Shoppers who relish the popular meatballs sold in IKEA furniture stores in the United States don't have to worry that they're getting a serving of horse meat in their snacks, store officials said Monday.
The pork and beef used in Ikea meatballs in the U.S. comes from a domestic supplier and is not related to a recall of frozen meatballs in the Czech Republic, said Mona Liss, a store spokeswoman.
"We can confirm that the contents of the meatballs follow the IKEA recipe and contain only beef and pork from animals raised in the U.S. and Canada," Liss said in a statement to NBC News. "All beef and pork from the U.S. and Canada must comply with USDA guidelines."
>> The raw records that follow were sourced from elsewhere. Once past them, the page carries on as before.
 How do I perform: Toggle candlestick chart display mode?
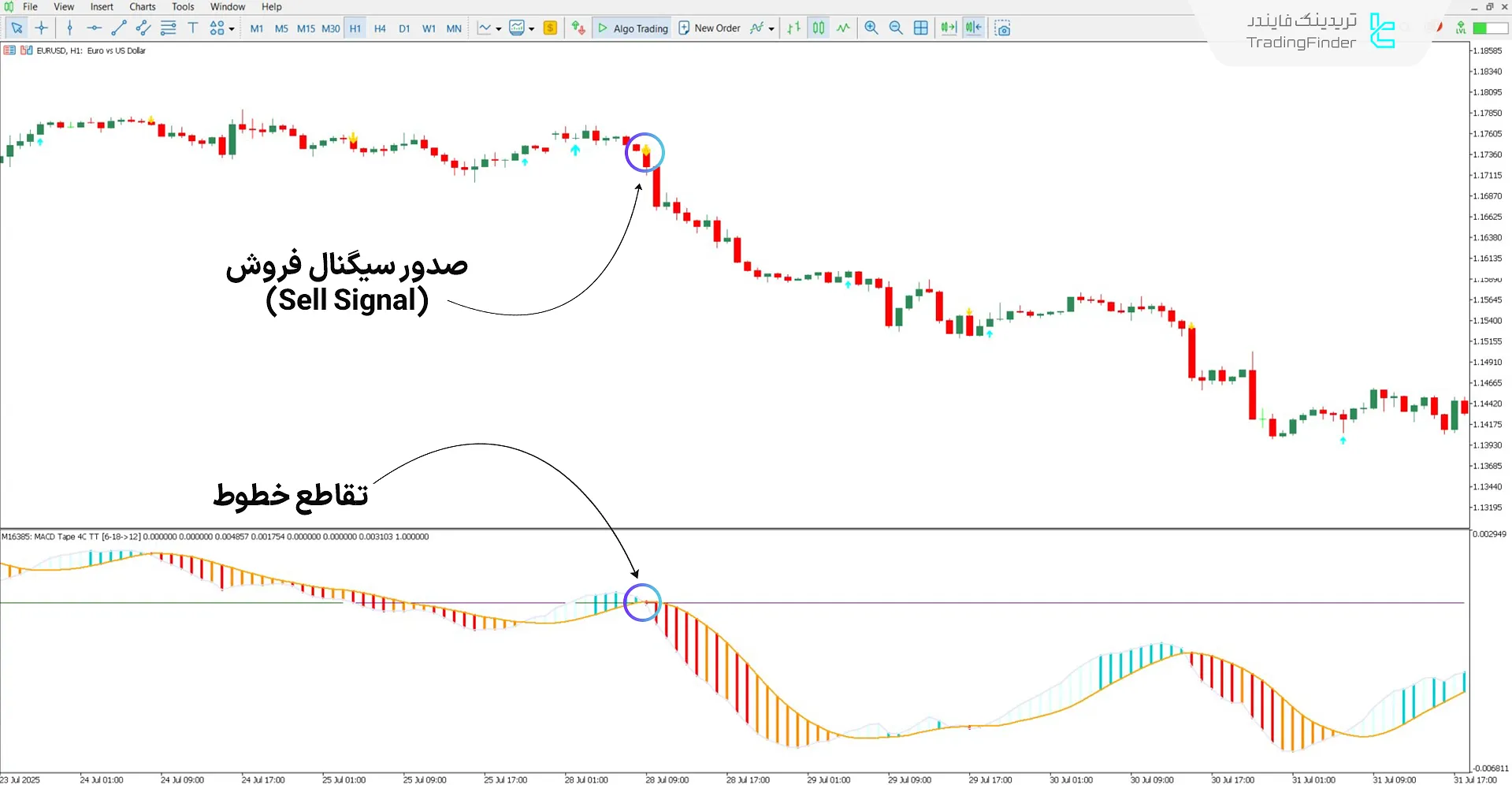tap(819, 28)
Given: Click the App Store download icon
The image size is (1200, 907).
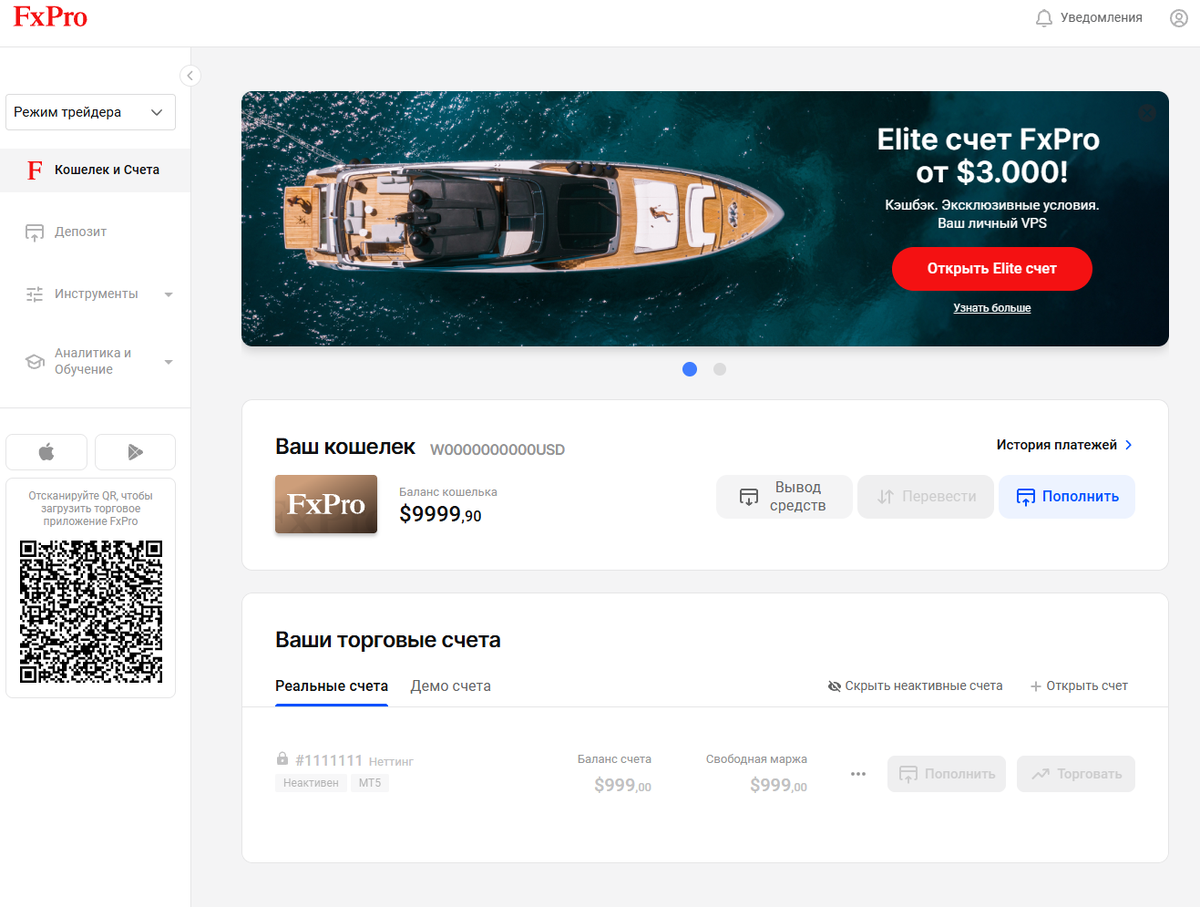Looking at the screenshot, I should pos(46,452).
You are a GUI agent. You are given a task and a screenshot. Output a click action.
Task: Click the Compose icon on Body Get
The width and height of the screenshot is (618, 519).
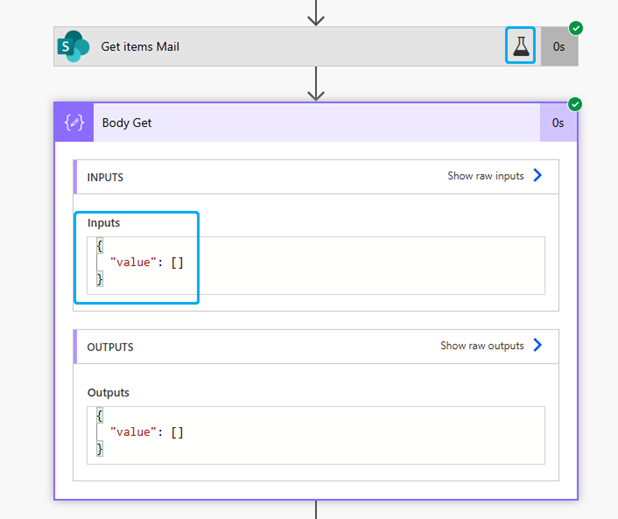pyautogui.click(x=73, y=123)

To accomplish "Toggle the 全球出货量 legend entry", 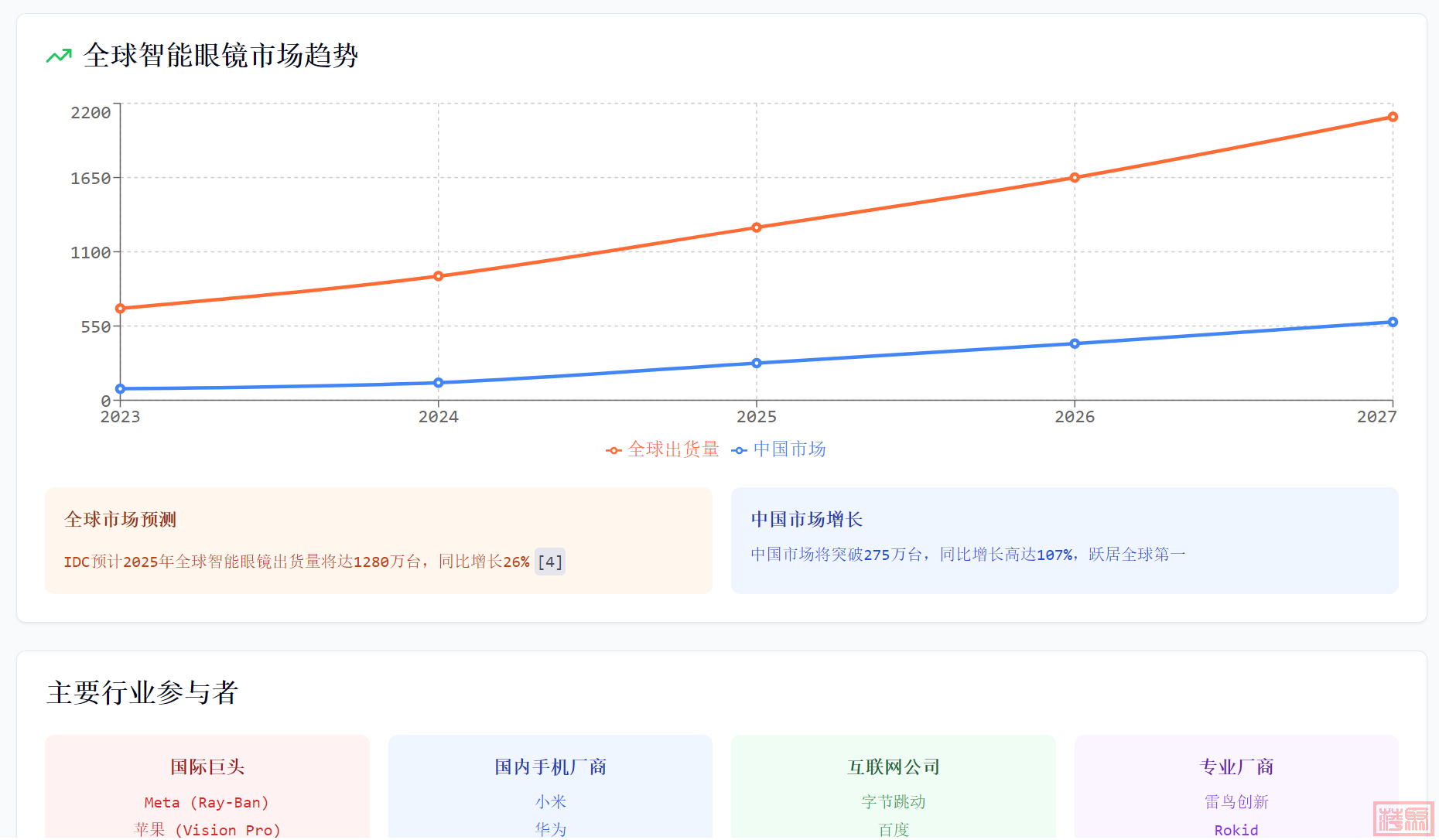I will coord(663,449).

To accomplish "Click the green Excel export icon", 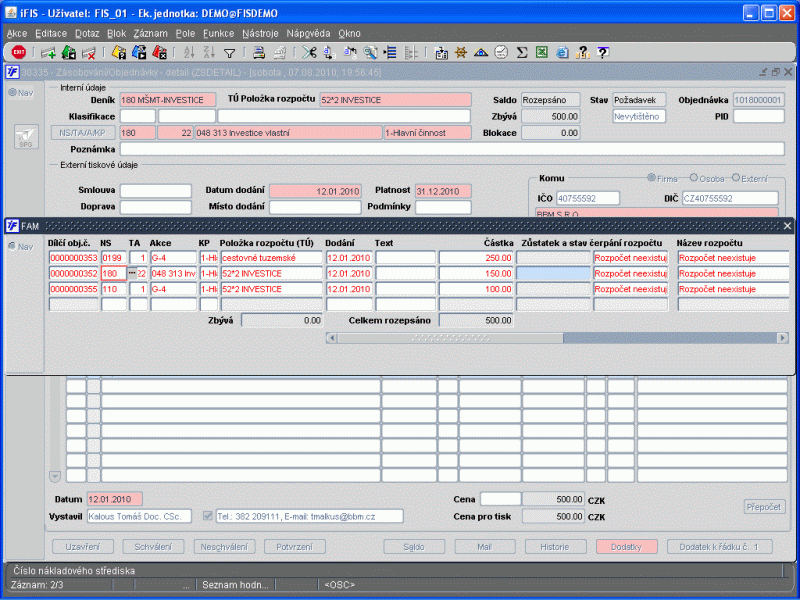I will (x=541, y=52).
IKEA pulled 1,675 pounds of one-kilogram packs of frozen meatballs made in Sweden and shipped to the Czech Republic for sale in IKEA stores after the Czech State Veterinary Administration detected traces of horse meat in the products, the Associated Press reported.
IKEA's furniture stores worldwide feature restaurants and also sell food typical of the store's home country, including the wildly popular Kottbullar meatballs.
IKEA is the latest global firm to grapple with a horse meat scandal that has been spreading through Europe for the past month. Food giants Nestle and Birds Eye recalled prepared meat products last week after tests detected horse meat in ravioli, lasagna and chili con carne. Both of those firms said that U.S. operations are separate and that no meat implicated in the European scandal has been used in food in America.
U.S. Department of Agriculture officials also told NBC News that it's highly unlikely that beef or pork adulterated with horse meat will make it into the nation's food supply. Strict labeling and inspection requirements are aimed at making sure all meats are what they say they are.
However, USDA officials also acknowledge that testing for specific species in shipments of meat is conducted only when there's reason to suspect a problem.
In 1981, shipments of boneless beef from Australia were found to be adulterated with both horse meat and kangaroo. That finding forced the detention and inspection of more than 66 million pounds of meat – and led to stricter inspection efforts, USDA officials said.
European officials are conducting random DNA tests after traces of horse meat began turning up in frozen beef patties and prepared foods in the past month.
More than a dozen nations have now detected horse meat in various products.